Global cancer programmes and projects must pay greater attention to national priorities and structures when they offer support to developing countries, says the doctor responsible for efforts to reduce women’s cancer in Zambia.
Sharon Kapambwe who helped to start the cervical cancer prevention programme in Zambia and now has overall responsibility for cancer prevention, said that outside support is welcome – but it must link to initiatives being pursued in the countries.
Global partners often hold talks at ministerial level without meeting professionals working on country cancer strategies, she says, and as a result their projects are not sustainable.
“Most global leaders and most organisations coming into a country simply have a one off meeting with a Minister of Finance or The Minister of Health. I think it is about time that when you are having these discussions as global leaders at national level that the team that works around these political leaders is equally informed.
“The Minister of Health and the Minister of Finance are the key political leaders in the ministry who are giving the mission and the agenda. But it is also important [to meet] the people who work with them…. The people on the ground will know who actually moves these decisions and who the minister talk to when they need to make a decision. Those are the people who are usually missing in the picture. We talk to the top, but the bottom has no idea what we discussed.”

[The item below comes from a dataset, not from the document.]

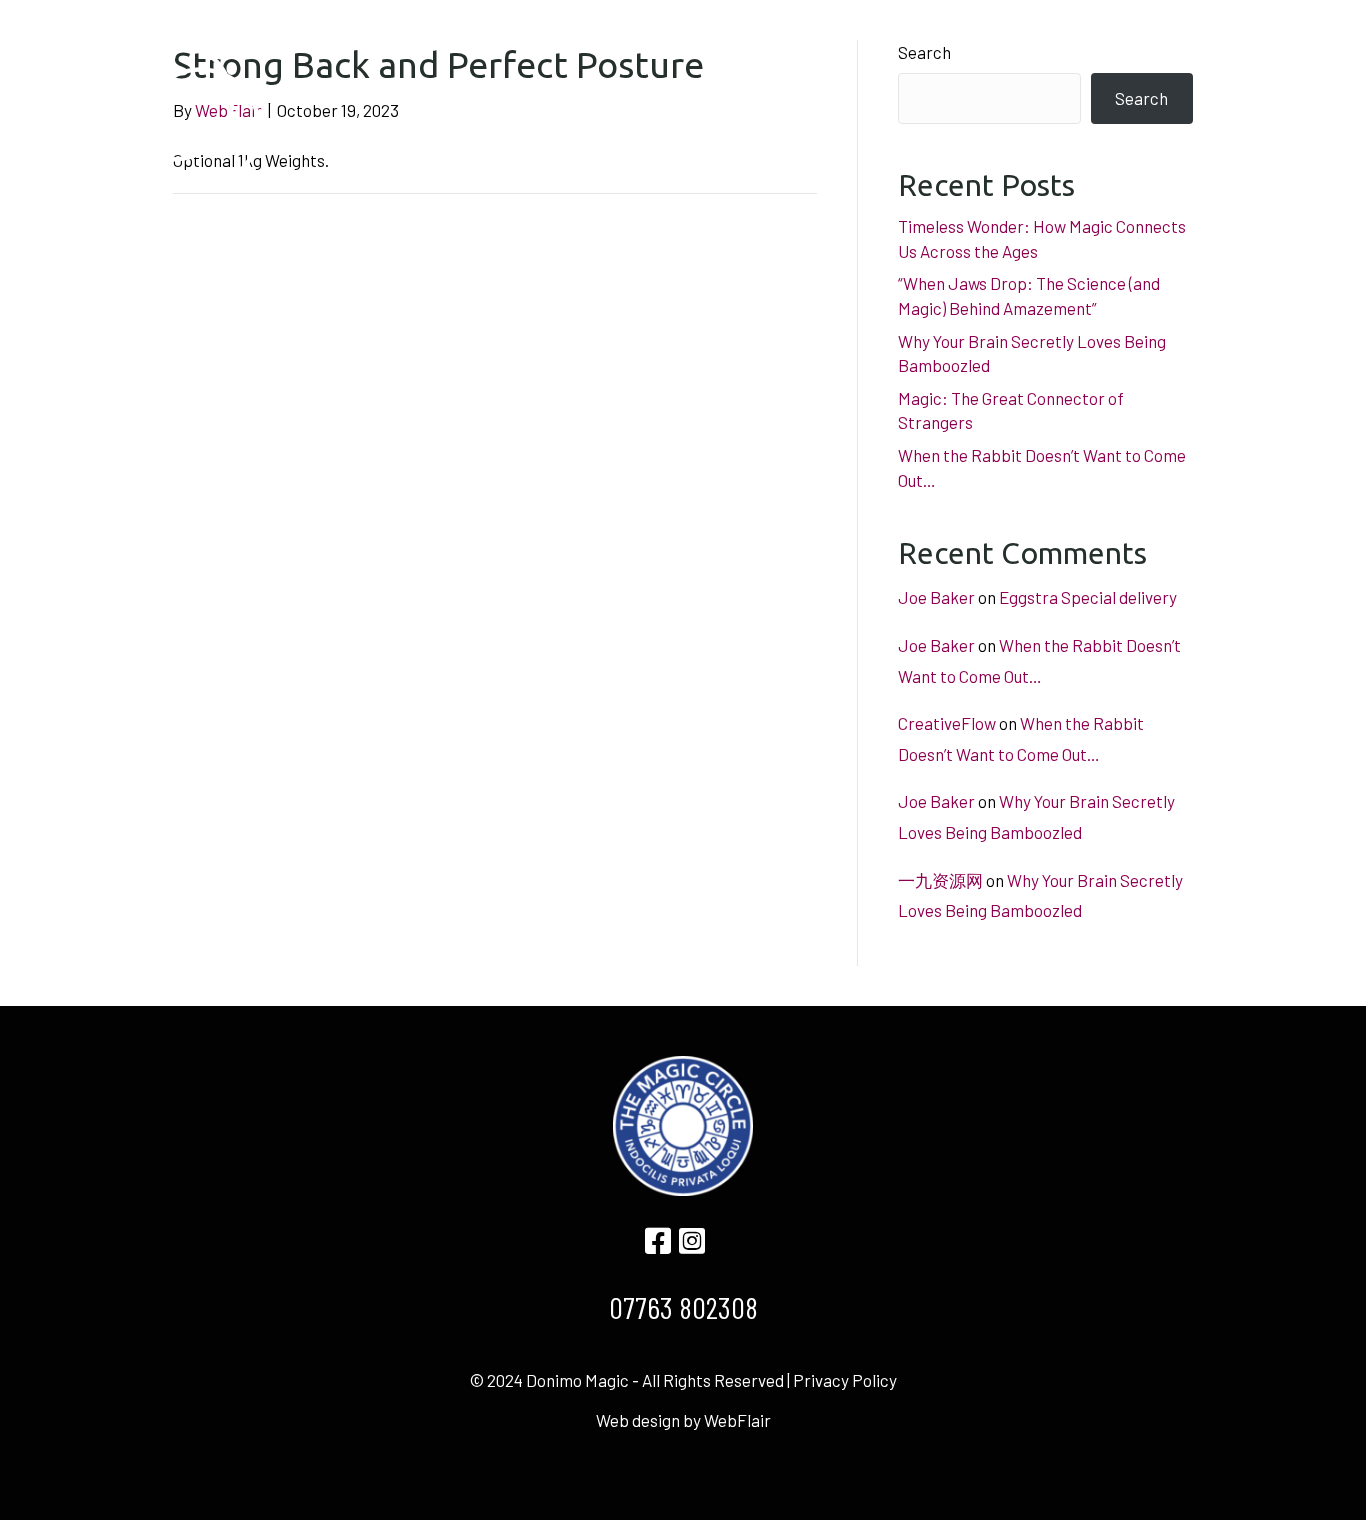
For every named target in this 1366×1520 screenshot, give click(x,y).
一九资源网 (940, 880)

International programmes also need to examine the fellowships they offer to ensure that they are “sustainable programmes with local people involved”, says Sharon Kapambwe. “What you want to have in the long term is oncologists, that are trained, that are Zambian bred, and that are able to sustain this programme.”
Sharon Kapambwe, national coordinator for cancer prevention working in the Ministry of Health in Zambia, was interviewed at the World Oncology Forum meeting in Lugano, Switzerland.